Yuni Kim Lang is a Michigan-based visual artist who works in sculpture and large-scale photography, and explores themes of weight, mass, accumulation, hair, adornment, and cultural identity. Her unique practice straddles the world of art and design, and often times her wearable art becomes the foundation for her conceptual artworks. Yuni is fascinated by our obsession and idea of adornment, especially as cultural signifiers. Yuni graduated with a Master’s of Fine Arts from Cranbrook Academy of Art in 2013 and received her BFA from Parsons The New School for Design in 2009. She has also worked as a studio assistant for Chicago-based artist Anne Wilson.
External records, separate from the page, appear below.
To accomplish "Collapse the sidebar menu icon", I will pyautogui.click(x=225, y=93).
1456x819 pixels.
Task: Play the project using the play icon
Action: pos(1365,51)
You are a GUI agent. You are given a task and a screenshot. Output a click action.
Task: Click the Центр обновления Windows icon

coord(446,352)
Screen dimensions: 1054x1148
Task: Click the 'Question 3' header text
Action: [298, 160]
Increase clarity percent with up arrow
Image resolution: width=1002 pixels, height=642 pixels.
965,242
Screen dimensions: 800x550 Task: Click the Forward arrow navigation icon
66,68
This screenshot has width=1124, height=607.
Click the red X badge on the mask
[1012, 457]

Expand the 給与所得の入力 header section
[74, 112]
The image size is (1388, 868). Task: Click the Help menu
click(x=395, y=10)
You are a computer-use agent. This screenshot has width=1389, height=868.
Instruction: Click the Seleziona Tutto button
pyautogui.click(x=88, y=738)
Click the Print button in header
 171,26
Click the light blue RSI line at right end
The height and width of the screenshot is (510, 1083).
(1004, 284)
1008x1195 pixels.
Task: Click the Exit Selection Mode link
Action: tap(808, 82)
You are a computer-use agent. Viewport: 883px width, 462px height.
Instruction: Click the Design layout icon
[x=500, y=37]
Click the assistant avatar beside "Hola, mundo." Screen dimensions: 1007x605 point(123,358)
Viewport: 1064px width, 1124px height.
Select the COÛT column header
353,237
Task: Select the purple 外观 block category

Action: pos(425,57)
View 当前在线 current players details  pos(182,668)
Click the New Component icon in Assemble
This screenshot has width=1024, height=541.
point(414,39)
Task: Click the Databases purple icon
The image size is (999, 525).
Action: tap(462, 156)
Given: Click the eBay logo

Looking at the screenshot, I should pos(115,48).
Below are images from Yuni’s photography series Adornment at Large and her sculptural work Comfort Hair.
On Comfort Hair “… was inspired by the Gache, which is a big wig that was worn by Korean women back in history who were of high social backgrounds. The bigger and heavier the wigs were, the more beautiful and aesthetic they were. My vision was to see hair in the way we fantasize about it. The dead hair that we imagine to be full of life. It is the part of the body that has no nerves or muscles but has movements and rhythm that feel alive. When you cut it off there is no pain and it does not bleed. Yet, we perceive it as a sacred entity, where many cultures in history have preserved hair.”
On Adornment at Large “The jewelry references qualities of my hair, thinking about cultural identities in a every globalizing world. The reference to hair brings you to a tactile and visceral place, allowing oneself to think about their own identity within adornment. The knot is cultural symbol. The art of tying knots dates back to prehistoric times, it is beautiful form that encompasses different layers and meanings of connection, conformity, and adornment. […] Thinking about this complex idea behind the body and adornment and its phenomenon in our society, I think about Jewelry as a monument.”